**WORK INSTRUCTIONS**
Can you arrange every line of the data below as a numbered list, leaving out the blank lines?

**EXERCISE DATA**
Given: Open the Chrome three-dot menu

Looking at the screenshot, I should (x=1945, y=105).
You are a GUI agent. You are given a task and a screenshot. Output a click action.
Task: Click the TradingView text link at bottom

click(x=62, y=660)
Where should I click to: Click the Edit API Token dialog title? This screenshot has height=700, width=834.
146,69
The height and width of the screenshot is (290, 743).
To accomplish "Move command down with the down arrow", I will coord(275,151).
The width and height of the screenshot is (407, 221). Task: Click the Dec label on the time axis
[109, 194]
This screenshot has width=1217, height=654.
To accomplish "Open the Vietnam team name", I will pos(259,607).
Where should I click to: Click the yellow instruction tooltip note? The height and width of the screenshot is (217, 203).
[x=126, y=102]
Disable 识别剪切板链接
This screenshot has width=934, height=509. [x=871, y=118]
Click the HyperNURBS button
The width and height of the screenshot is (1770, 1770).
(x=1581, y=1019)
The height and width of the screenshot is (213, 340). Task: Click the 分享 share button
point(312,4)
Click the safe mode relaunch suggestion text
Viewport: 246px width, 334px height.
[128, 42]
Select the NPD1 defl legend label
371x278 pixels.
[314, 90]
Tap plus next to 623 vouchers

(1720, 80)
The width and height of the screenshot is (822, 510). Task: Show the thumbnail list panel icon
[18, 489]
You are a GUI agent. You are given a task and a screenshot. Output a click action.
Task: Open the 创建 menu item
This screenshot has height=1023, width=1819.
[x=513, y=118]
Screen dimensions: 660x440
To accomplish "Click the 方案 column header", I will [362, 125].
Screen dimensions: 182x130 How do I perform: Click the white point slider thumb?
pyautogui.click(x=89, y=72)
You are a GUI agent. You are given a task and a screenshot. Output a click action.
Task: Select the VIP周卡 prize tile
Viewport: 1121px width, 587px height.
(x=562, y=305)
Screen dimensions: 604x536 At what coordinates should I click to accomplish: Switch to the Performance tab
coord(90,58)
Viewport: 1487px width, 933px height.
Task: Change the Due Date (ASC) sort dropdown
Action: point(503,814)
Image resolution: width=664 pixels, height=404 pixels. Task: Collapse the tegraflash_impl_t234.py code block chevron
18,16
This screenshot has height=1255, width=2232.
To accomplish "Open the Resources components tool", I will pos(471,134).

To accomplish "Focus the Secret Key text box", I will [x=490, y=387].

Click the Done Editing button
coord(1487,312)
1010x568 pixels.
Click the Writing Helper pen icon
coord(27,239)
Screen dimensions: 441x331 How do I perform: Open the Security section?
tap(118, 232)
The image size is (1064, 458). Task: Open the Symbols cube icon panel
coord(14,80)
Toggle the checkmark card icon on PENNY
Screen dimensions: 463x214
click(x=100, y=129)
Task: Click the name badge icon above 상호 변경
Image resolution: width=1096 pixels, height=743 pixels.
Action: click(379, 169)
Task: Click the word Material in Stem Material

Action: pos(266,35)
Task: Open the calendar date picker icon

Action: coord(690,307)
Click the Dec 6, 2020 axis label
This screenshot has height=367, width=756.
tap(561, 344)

**COMPLETE ANSWER**
1. Given: Open the Chrome three-dot menu
2. Looking at the screenshot, I should (x=1945, y=105).
3. You are a GUI agent. You are given a task and a screenshot. Output a click action.
4. Task: Click the TradingView text link at bottom
5. click(x=62, y=660)
6. Where should I click to: Click the Edit API Token dialog title? This screenshot has height=700, width=834.
7. 146,69
8. The height and width of the screenshot is (290, 743).
9. To accomplish "Move command down with the down arrow", I will coord(275,151).
10. The width and height of the screenshot is (407, 221). Task: Click the Dec label on the time axis
11. [109, 194]
12. This screenshot has width=1217, height=654.
13. To accomplish "Open the Vietnam team name", I will pos(259,607).
14. Where should I click to: Click the yellow instruction tooltip note? The height and width of the screenshot is (217, 203).
15. [x=126, y=102]
16. Disable 识别剪切板链接
17. This screenshot has width=934, height=509. [x=871, y=118]
18. Click the HyperNURBS button
19. The width and height of the screenshot is (1770, 1770).
20. (x=1581, y=1019)
21. The height and width of the screenshot is (213, 340). Task: Click the 分享 share button
22. point(312,4)
23. Click the safe mode relaunch suggestion text
24. Viewport: 246px width, 334px height.
25. [128, 42]
26. Select the NPD1 defl legend label
27. 371x278 pixels.
28. [314, 90]
29. Tap plus next to 623 vouchers
30. (1720, 80)
31. The width and height of the screenshot is (822, 510). Task: Show the thumbnail list panel icon
32. [18, 489]
33. You are a GUI agent. You are given a task and a screenshot. Output a click action.
34. Task: Open the 创建 menu item
35. This screenshot has height=1023, width=1819.
36. [x=513, y=118]
37. Screen dimensions: 660x440
38. To accomplish "Click the 方案 column header", I will [362, 125].
39. Screen dimensions: 182x130 How do I perform: Click the white point slider thumb?
40. pyautogui.click(x=89, y=72)
41. You are a GUI agent. You are given a task and a screenshot. Output a click action.
42. Task: Select the VIP周卡 prize tile
43. Viewport: 1121px width, 587px height.
44. (x=562, y=305)
45. Screen dimensions: 604x536 At what coordinates should I click to accomplish: Switch to the Performance tab
46. coord(90,58)
47. Viewport: 1487px width, 933px height.
48. Task: Change the Due Date (ASC) sort dropdown
49. Action: point(503,814)
50. Image resolution: width=664 pixels, height=404 pixels. Task: Collapse the tegraflash_impl_t234.py code block chevron
51. 18,16
52. This screenshot has height=1255, width=2232.
53. To accomplish "Open the Resources components tool", I will pos(471,134).
54. To accomplish "Focus the Secret Key text box", I will [x=490, y=387].
55. Click the Done Editing button
56. coord(1487,312)
57. 1010x568 pixels.
58. Click the Writing Helper pen icon
59. coord(27,239)
60. Screen dimensions: 441x331 How do I perform: Open the Security section?
61. tap(118, 232)
62. The image size is (1064, 458). Task: Open the Symbols cube icon panel
63. coord(14,80)
64. Toggle the checkmark card icon on PENNY
65. Screen dimensions: 463x214
66. click(x=100, y=129)
67. Task: Click the name badge icon above 상호 변경
68. Image resolution: width=1096 pixels, height=743 pixels.
69. Action: click(379, 169)
70. Task: Click the word Material in Stem Material
71. Action: pos(266,35)
72. Task: Open the calendar date picker icon
73. Action: coord(690,307)
74. Click the Dec 6, 2020 axis label
75. This screenshot has height=367, width=756.
76. tap(561, 344)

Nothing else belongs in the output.